§ **SHORT PROBLEM**:
Reproduce word for word everything in the passage on overseas transmission from "Terrestrial radio" down to "of 6–25 megahertz.".

§ **QUOTED PASSAGE**:
╔══

Overseas transmission

Terrestrial radio
      The extension of telephone service to other countries and continents was a goal set in the earliest days of telephone systems. In North America, service to Canada and Mexico was a natural extension of the long-distance methods used within the United States, but transmission across the ocean to Europe called for a significant amount of ingenuity. While transatlantic telegraph cables had been in service since 1866, these same cables could not be used for voice transmission, because of bandwidth limitations. Instead, the first transatlantic telephone service made use of radio. Regular service via radio between the United States and Europe was first established in 1927 using long-wave frequencies in the range of 58.5 to 61.5 kilohertz. Within the first year this system supported 11,000 calls. By 1929 additional circuits were added in the range of 6–25 megahertz.

╚══

§ **RECORD LIST**:
╔══

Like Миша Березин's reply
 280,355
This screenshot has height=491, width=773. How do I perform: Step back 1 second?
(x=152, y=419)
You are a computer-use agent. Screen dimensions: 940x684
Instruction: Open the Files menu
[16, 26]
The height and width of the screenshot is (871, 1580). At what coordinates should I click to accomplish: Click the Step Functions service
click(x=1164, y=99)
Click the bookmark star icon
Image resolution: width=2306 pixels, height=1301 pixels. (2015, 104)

╚══

§ **RESULT BELOW**:
Terrestrial radio
      The extension of telephone service to other countries and continents was a goal set in the earliest days of telephone systems. In North America, service to Canada and Mexico was a natural extension of the long-distance methods used within the United States, but transmission across the ocean to Europe called for a significant amount of ingenuity. While transatlantic telegraph cables had been in service since 1866, these same cables could not be used for voice transmission, because of bandwidth limitations. Instead, the first transatlantic telephone service made use of radio. Regular service via radio between the United States and Europe was first established in 1927 using long-wave frequencies in the range of 58.5 to 61.5 kilohertz. Within the first year this system supported 11,000 calls. By 1929 additional circuits were added in the range of 6–25 megahertz.